I wrote a vector type using the Clang SIMD vector extensions. It works well, except when I need to check if two vectors are equal. The == operator doesn't seem to be defined correctly for Clang's vector types. Attempting to compare two vectors with == bizarrely seems to evaluate to a third vector of the same type as the two being compared, instead of a bool. I find this odd, since applying other operations like + or - compiles with no trouble, and outputs the expected results. Here's my code, compiled with Clang 3.5 (Xcode):

// in vect.h 
template <typename NumericType>
using vec2 = NumericType __attribute__((ext_vector_type(2))) ;

//in main.cpp
#include "vect.h"

int main(int argc, const char ** argv) {

    vec2<int> v0 {0, 1} ;
    vec2<int> v1 {0, 1} ;

    vec2<int> sumVs = v0 + v1 ; //OK: evaluates to {0, 2} when run

    bool equal = (v0 == v1) ; /* Compiler error with message: "Cannot initialize
        a variable of type 'bool' with an rvalue of type 'int __attribute__((ext_vector_type(2)))'" */

    return 0;
}

Is there any way to enable using operator == with Clang's vector types, or any other workaround to this problem? Since they're considered primitive and not class types, I can't overload a comparison operator myself, and writing a global equals() function seems kludgy and inelegant.

Update: Or if no one has the solution I'm looking for, perhaps someone could explain the default behavior of the == operator when comparing two SIMD vectors?

Update #2: Hurkyl suggested == on two vectors does a vectorized comparison. I updated my code to test that possibility:

template <typename NumericType>
using vec3 = NumericType __attribute__((ext_vector_type(3))) ;

int main(int argc, const char ** argv) {

    vec3<int> v0 {1, 2, 3} ;
    vec3<int> v1 {3, 2, 1} ;

    auto compareVs = (v0 == v1) ;

    return 0;
}

LLDB reports the value of compareVs as {0, -1, 0}, which seems almost right if that's what's happening, but it seems weird that true would be -1, and false be 0.

Update #3: Ok, so thanks to the feedback I've gotten, I now have a better understanding of how relational and comparison operators are applied to vectors. But my basic problem remains the same. I need a simple and elegant way to check, for any two SIMD-type vectors v1 and v2, whether they are equivalent. In other words, I need to be able to check that for every index i in v1 and v2, v1[i] == v2[i], expressed as a single boolean value (that is, not as an vector/array of bool). If the only answer really is a function like:

template <typename NumericType>
bool equals(vec2<NumericType> v1, vec2<NumericType> v2) ...

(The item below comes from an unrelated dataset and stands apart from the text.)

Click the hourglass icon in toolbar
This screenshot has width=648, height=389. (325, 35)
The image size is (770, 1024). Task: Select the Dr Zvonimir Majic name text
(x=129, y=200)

... then I'll accept that. But I'm hoping someone can suggest something less clumsy.

Answer 1

If instead of using the compiler-specific language extensions you use the instrinsics (as provided, for example, in xmmintrin.h), then you can use _mm_movemask_ps(__m128) and its relatives. For example

__m128 a,b;
/* some code to fill a,b with integer elements */
bool a_equals_b = 15 == _mm_movemask_ps(_mm_cmpeq_epi32(a,b));

This code works as follows. First, _mm_cmpeq_ps(a,b) generates another __m128 with each of the four elements to be either all bits 0 or all bits 1 – I presume operator== for the compiler-generated vector extensions calls exactly this intrinsic). Next, int _mm_movemask_ps(__m128) returns an integer with the kth bit set to the signbit of the kth element of its argument. Thus, if a==b for all elements, then _mm_movemask_ps(_mm_cmpeq_epi32(a,b)) returns 1|2|4|8=15.

I don't know the compiler-supported language extensions, but if you can obtain the underlying __m128 (for 128 bit wide vectors), then you can use this approach (possibly only the call to _mm_movemask_ps()).

Answer 2

Using the bitwise-complement of false as a true value isn't that unusual (see BASIC, for example).

It's particularly useful in vector arithmetic if you want to use it to implement to implement a branch-free ternary operator:

r = (a == c)? b: d

becomes

selector = (a == c)
r = (b & selector) | (d & ~selector)